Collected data
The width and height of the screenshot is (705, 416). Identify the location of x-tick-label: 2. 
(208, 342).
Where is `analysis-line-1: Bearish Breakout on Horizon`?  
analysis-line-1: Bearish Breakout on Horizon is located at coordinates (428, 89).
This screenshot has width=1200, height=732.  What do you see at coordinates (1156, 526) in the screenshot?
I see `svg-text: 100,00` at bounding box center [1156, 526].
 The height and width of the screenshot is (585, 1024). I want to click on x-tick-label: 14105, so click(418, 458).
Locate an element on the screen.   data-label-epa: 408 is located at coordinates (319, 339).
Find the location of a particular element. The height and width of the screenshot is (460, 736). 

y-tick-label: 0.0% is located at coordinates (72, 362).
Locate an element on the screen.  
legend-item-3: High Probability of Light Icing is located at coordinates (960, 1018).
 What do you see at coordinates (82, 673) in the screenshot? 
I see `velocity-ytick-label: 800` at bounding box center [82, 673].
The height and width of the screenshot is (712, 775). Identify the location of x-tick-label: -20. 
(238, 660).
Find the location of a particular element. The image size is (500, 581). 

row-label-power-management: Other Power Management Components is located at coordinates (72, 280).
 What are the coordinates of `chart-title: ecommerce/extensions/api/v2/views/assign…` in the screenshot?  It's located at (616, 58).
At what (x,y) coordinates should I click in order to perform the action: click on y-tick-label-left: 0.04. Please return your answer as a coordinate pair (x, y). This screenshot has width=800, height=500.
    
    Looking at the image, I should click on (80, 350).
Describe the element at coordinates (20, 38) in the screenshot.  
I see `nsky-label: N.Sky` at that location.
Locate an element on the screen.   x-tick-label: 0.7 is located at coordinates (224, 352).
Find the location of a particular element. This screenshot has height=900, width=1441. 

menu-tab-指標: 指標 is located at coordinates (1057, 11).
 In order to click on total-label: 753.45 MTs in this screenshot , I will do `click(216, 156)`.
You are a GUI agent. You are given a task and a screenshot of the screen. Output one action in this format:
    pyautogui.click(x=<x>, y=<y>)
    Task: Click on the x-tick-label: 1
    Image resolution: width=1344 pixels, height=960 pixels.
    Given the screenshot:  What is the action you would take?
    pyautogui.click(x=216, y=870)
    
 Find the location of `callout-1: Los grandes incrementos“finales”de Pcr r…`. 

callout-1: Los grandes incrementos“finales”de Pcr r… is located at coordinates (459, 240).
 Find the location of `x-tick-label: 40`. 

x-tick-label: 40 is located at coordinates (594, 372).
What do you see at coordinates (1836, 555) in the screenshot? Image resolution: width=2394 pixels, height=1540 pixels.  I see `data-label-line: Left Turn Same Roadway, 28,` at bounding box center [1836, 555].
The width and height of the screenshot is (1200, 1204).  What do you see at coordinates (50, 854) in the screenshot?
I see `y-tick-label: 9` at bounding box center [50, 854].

▶ TO-DO ITEM
Please turn the data above into a numbered list, leaving out any blank lines.

▶ PROBLEM SOLUTION
1. The width and height of the screenshot is (705, 416). Identify the location of x-tick-label: 2. 
2. (208, 342).
3. Where is `analysis-line-1: Bearish Breakout on Horizon`?  
4. analysis-line-1: Bearish Breakout on Horizon is located at coordinates (428, 89).
5. This screenshot has width=1200, height=732.  What do you see at coordinates (1156, 526) in the screenshot?
6. I see `svg-text: 100,00` at bounding box center [1156, 526].
7.  The height and width of the screenshot is (585, 1024). I want to click on x-tick-label: 14105, so click(418, 458).
8. Locate an element on the screen.   data-label-epa: 408 is located at coordinates (319, 339).
9. Find the location of a particular element. The height and width of the screenshot is (460, 736). 
10. y-tick-label: 0.0% is located at coordinates (72, 362).
11. Locate an element on the screen.  
12. legend-item-3: High Probability of Light Icing is located at coordinates (960, 1018).
13.  What do you see at coordinates (82, 673) in the screenshot? 
14. I see `velocity-ytick-label: 800` at bounding box center [82, 673].
15. The height and width of the screenshot is (712, 775). Identify the location of x-tick-label: -20. 
16. (238, 660).
17. Find the location of a particular element. The image size is (500, 581). 
18. row-label-power-management: Other Power Management Components is located at coordinates (72, 280).
19.  What are the coordinates of `chart-title: ecommerce/extensions/api/v2/views/assign…` in the screenshot?  It's located at (616, 58).
20. At what (x,y) coordinates should I click in order to perform the action: click on y-tick-label-left: 0.04. Please return your answer as a coordinate pair (x, y). This screenshot has width=800, height=500.
21.     Looking at the image, I should click on (80, 350).
22. Describe the element at coordinates (20, 38) in the screenshot.  
23. I see `nsky-label: N.Sky` at that location.
24. Locate an element on the screen.   x-tick-label: 0.7 is located at coordinates (224, 352).
25. Find the location of a particular element. This screenshot has height=900, width=1441. 
26. menu-tab-指標: 指標 is located at coordinates (1057, 11).
27.  In order to click on total-label: 753.45 MTs in this screenshot , I will do `click(216, 156)`.
28. You are a GUI agent. You are given a task and a screenshot of the screen. Output one action in this format:
29.     pyautogui.click(x=<x>, y=<y>)
30.     Task: Click on the x-tick-label: 1
31.     Image resolution: width=1344 pixels, height=960 pixels.
32.     Given the screenshot:  What is the action you would take?
33.     pyautogui.click(x=216, y=870)
34.  Find the location of `callout-1: Los grandes incrementos“finales”de Pcr r…`. 
35. callout-1: Los grandes incrementos“finales”de Pcr r… is located at coordinates (459, 240).
36.  Find the location of `x-tick-label: 40`. 
37. x-tick-label: 40 is located at coordinates (594, 372).
38. What do you see at coordinates (1836, 555) in the screenshot? Image resolution: width=2394 pixels, height=1540 pixels.  I see `data-label-line: Left Turn Same Roadway, 28,` at bounding box center [1836, 555].
39. The width and height of the screenshot is (1200, 1204).  What do you see at coordinates (50, 854) in the screenshot?
40. I see `y-tick-label: 9` at bounding box center [50, 854].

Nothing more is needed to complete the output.